Above, we plugged in the best level of lambda into our training test split from earlier and got our mean squared prediction error of MSE: 2592.7385 for our particular split. Our next chunk of code is us getting the coefficients of the regression model for the lambda that best fits. Finally, we see that our MSE is MSE: 2592.7385. This is a better than our third model who’s MSE was MSE: 2843.8046. The lower the MSE the better the model.
We will be using the pls
package to use the pcr()
function. The principal components model calculates the linear combinations of the original variables. It is used to create models that minimizes multicollinearity between predictors and attempts to mitigate overfitting. Below, we're set up a pcr
model using cross validation then choosing the model with the optimal components.
set.seed(2)
pcr.fit=pcr(price~., data=house,scale=TRUE,validation="CV")

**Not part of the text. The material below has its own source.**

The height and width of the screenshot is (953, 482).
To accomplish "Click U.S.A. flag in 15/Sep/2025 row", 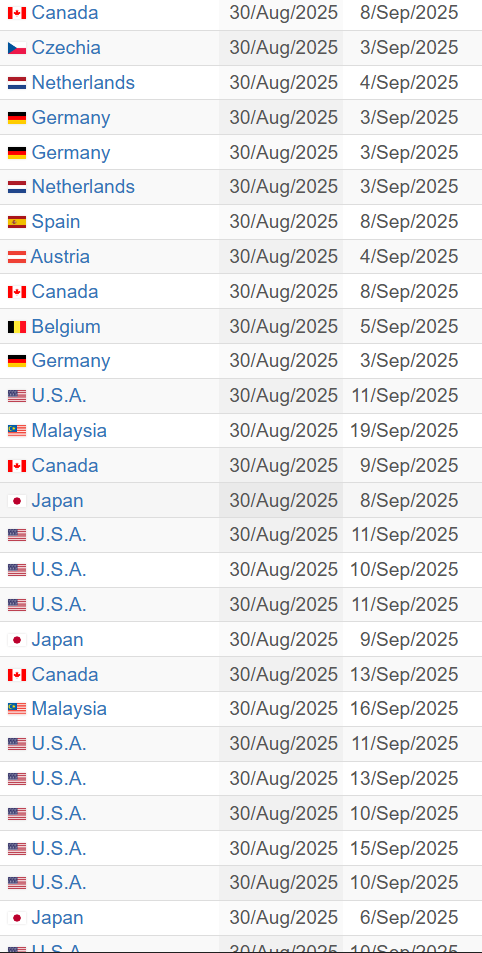I will pyautogui.click(x=17, y=848).
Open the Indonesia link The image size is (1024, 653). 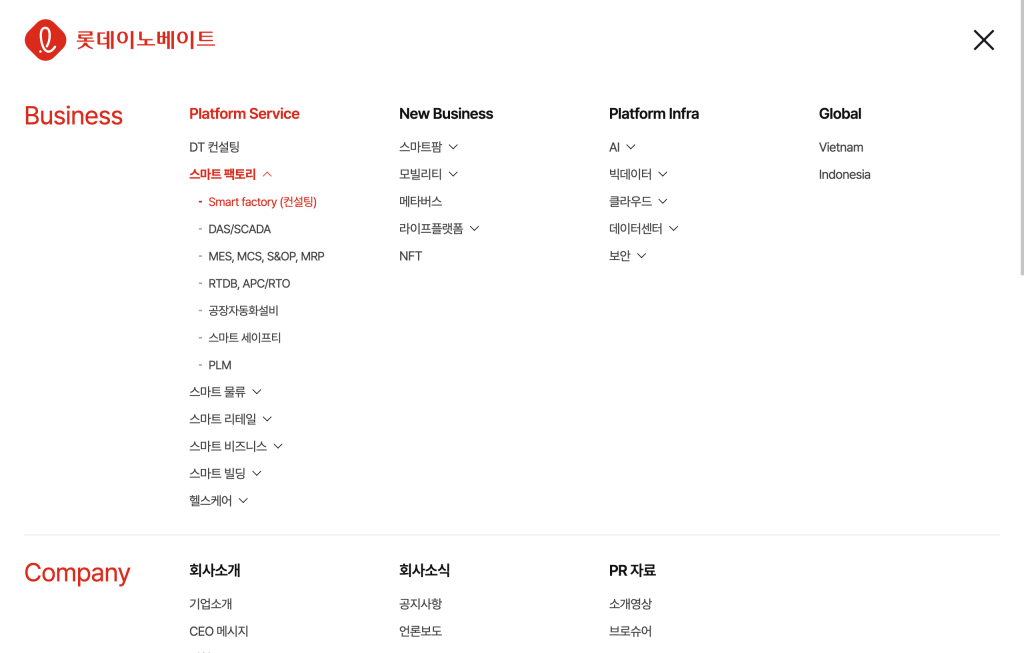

validationplot(pcr.fit,val.type="MSEP")
which.min(RMSEP(pcr.fit)$val[1,,]) - 1
8 comps
8
Based on the graph above, the value when M = 8 is the lowest, so we use 8 components. Below is our PCR model using 8 components. Then we predicted the 8 component model unto the test data, allowing us to calculate the MSE.
pcr.fit=pcr(y~x,scale=TRUE,ncomp=8)
summary(pcr.fit)
Data: X dimension: 76 15
Y dimension: 76 1
Fit method: svdpc
Number of components considered: 8
TRAINING: % variance explained
1 comps 2 comps 3 comps 4 comps 5 comps 6 comps 7 comps 8 comps
X 23.903 36.706 46.9 56.65 65.20 72.80 79.52 85.25
y 6.704 7.681 11.0 11.05 18.07 32.49 46.95 47.65
pcr.pred=predict(pcr.fit, x[test,],ncomp=8)
MSE <- mean((pcr.pred-y.test)^2)
f <- print(paste("MSE: ",round(MSE, 4)))
[1] "MSE: 1987.3417"
The cross validation error when using principal components regression is MSE: 1987.3417, which is considerably less than the error when using the other candidate models.
We have already calculated the MSE values for the last 3 candidate models however we still need to do it for the first two.
set.seed(1)
index <- sample(nrow(house), nrow(house) * .5, replace = F)
train <- house[index ,]
test <- house[-index ,]
ModLM <- lm(price ~ elem + status + size + bedrooms, data = train)
probabilities <- predict(ModLM, newdata = test)
MSE <- mean((probabilities - test$price)^2)
a <- print(paste("MSE: ",round(MSE, 4)))
[1] "MSE: 3049.7292"
set.seed(1)
regfit.best <- regsubsets(price ~ ., data = train, nvmax = 6, method = "forward")
Reordering variables and trying again:
test.mat <- model.matrix(price ~ ., data = test)
val.errors <- rep(NA,6)
# This for loop takes the coefficients for each of the 30 models, uses them to predict the outcomes in the test data set, and then calculates the test MSE of those predictions.
for(i in 1:6){
coefi=coef(regfit.best,id=i)
pred=test.mat[,names(coefi)]%*%coefi
val.errors[i] <- mean((test$price-pred)^2)
}
MSE <- val.errors[which.min(val.errors)]
b <- print(paste("MSE: ",round(MSE, 4)))
[1] "MSE: 3192.8287"
Now we're looking at the MSe values for each of the candidate models.
Previous Model(a) MSE: 3049.7292
Forward Selection Method(b) MSE: 3192.8287
Train/Test Regsubset(d) MSE: 2843.8046
Ridge Regression Model(e) MSE: 2592.7385
Principal Component Regression(f) MSE: 1987.3417
We can see that the principal component regression outperforms the other models is having the lowest mean square error.